If a line in the data below contains the word "agent", copy it out.

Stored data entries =

=== Begin Enclosure ===

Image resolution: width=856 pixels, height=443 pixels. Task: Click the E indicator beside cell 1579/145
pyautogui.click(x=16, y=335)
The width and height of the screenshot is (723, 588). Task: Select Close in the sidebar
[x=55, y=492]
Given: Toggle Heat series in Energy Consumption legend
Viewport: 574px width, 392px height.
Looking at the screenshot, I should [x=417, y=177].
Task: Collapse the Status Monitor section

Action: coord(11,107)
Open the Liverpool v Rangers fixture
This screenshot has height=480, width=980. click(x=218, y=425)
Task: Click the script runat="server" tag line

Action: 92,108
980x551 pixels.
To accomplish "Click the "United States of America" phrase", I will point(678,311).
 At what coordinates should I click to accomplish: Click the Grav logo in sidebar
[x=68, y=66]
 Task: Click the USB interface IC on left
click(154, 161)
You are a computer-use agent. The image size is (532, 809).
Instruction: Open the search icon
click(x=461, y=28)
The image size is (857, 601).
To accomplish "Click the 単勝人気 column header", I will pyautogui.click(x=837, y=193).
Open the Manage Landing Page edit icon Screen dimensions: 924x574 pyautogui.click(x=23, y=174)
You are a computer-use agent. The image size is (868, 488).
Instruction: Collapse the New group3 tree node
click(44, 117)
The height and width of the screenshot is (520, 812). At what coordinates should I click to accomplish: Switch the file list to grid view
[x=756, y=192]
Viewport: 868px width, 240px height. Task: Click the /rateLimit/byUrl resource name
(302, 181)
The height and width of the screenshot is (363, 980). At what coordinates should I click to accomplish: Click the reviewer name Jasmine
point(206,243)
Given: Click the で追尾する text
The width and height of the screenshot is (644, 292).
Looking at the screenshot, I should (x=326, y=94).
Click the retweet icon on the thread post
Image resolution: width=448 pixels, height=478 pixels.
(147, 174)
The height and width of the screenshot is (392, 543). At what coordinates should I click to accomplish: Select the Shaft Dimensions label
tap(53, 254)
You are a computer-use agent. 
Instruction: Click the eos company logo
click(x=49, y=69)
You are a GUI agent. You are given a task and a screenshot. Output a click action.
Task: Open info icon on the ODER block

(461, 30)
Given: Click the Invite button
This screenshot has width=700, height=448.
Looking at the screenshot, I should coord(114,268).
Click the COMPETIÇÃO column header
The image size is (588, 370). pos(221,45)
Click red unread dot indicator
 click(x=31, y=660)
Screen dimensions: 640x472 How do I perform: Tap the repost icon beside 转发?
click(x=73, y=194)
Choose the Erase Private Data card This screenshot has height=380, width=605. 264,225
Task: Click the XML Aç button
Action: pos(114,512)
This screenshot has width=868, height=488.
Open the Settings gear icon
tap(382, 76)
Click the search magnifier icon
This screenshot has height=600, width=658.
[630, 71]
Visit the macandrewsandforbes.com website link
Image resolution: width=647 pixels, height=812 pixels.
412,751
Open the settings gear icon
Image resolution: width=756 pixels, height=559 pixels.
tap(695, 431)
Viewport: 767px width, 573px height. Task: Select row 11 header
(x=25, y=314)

=== End Enclosure ===

Your response =
You are a computer-use agent. The image size is (532, 809).
You are a computer-use agent. The image size is (868, 488).
You are a computer-use agent. 
You are a GUI agent. You are given a task and a screenshot. Output a click action.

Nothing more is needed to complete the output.